TEXAS. — Xander Schauffele offset a late bogey with a closing birdie to sit alone atop a tightly bunched, star-studded leaderboard after the third round of the Charles Schwab Challenge in Forth Worth, Texas on Saturday.
Schauffele, who began the day two shots back of overnight leader Harold Varner III, mixed six birdies with two bogeys to card a four-under-par 66 that left him at 13-under par for the week at a spectator-free Colonial Country Club.
After a two-putt bogey at the par-three 16th where his tee shot settled in the right rough, Schauffele quietly capped his round with an 11-foot birdie putt and later said the absence of fans did not bother him.
“I don’t have like a huge effect on the crowd I’d say, so not having fans isn’t the craziest thing,” said Schauffele. “It just does feel like I’m playing at home with some of my buddies.
“You make three birdies in a row, you can kind of give yourself a pat on the back. That’s kind of it.”

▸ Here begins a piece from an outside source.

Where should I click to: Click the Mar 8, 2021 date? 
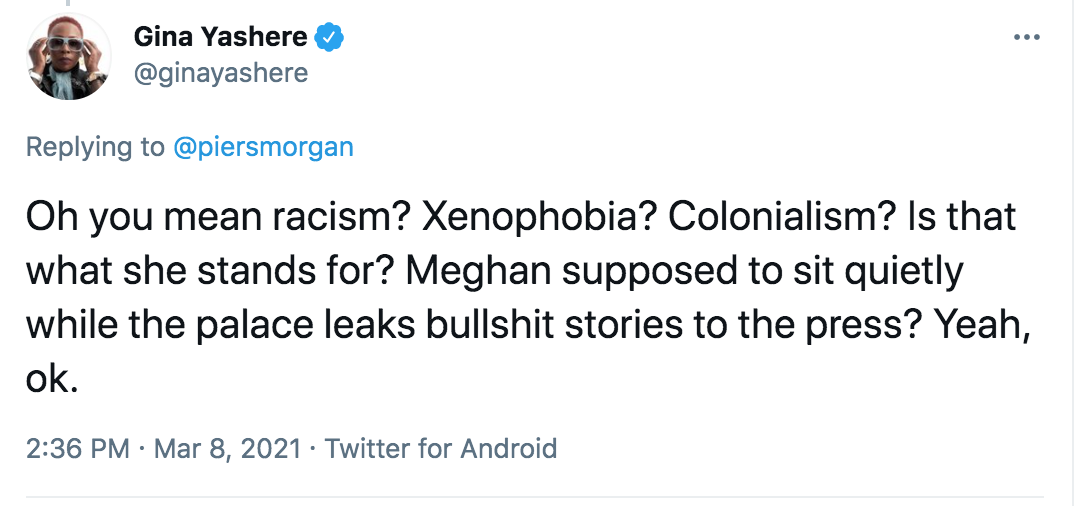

Sitting one shot back in the first PGA Tour event following a three-month COVID-19 break was a pack of five golfers that included world No. 4 Justin Thomas (66), three-time major winner Jordan Spieth (68) and reigning US Open champion Gary Woodland (66).
Schauffele will face quite a test in his search for a fifth PGA Tour victory as 13 players are within three shots of the lead, including world No. 1 Rory McIlroy (69), former Masters champion Patrick Reed (63) and Varner (70).
Reed wielded a hot putter and began his day with three consecutive birdies, added three more on the trot starting at the ninth and closed with another for the day’s low round.
“I did a lot of things solid the first two days, but I just made too many careless mistakes, so I was trying to clean that up today, and I felt like I did a good job on that and just gave myself a chance with my putter,” said Reed.
McIlroy, who came into the week as the favorite to win after posting six top-10 finishes in six starts this season before tournament play was halted in March, said playing without spectators was starting to feel odd.